■ **Work instruction**
Look through the listing below, and wherever a line has the string "Reino", copy it.
============================================================
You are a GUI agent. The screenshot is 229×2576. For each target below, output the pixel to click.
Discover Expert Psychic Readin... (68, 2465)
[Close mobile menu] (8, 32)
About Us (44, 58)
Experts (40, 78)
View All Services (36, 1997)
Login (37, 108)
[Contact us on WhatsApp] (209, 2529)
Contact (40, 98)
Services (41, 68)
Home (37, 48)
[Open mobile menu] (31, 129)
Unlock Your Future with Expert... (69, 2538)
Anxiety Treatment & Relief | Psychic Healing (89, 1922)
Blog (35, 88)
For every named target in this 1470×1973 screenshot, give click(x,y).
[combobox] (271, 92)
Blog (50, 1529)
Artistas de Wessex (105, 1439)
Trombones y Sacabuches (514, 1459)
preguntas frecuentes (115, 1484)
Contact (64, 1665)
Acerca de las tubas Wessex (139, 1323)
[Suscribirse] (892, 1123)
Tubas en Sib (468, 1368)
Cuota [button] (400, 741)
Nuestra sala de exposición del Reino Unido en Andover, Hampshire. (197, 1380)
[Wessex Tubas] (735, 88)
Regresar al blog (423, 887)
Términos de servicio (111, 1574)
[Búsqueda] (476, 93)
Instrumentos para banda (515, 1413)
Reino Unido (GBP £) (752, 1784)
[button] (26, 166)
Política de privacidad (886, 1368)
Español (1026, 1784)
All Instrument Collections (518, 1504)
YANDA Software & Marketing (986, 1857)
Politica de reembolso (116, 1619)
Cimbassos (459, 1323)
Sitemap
============================================================
■ **Output for this task**
Nuestra sala de exposición del Reino Unido en Andover, Hampshire. (197, 1380)
Reino Unido (GBP £) (752, 1784)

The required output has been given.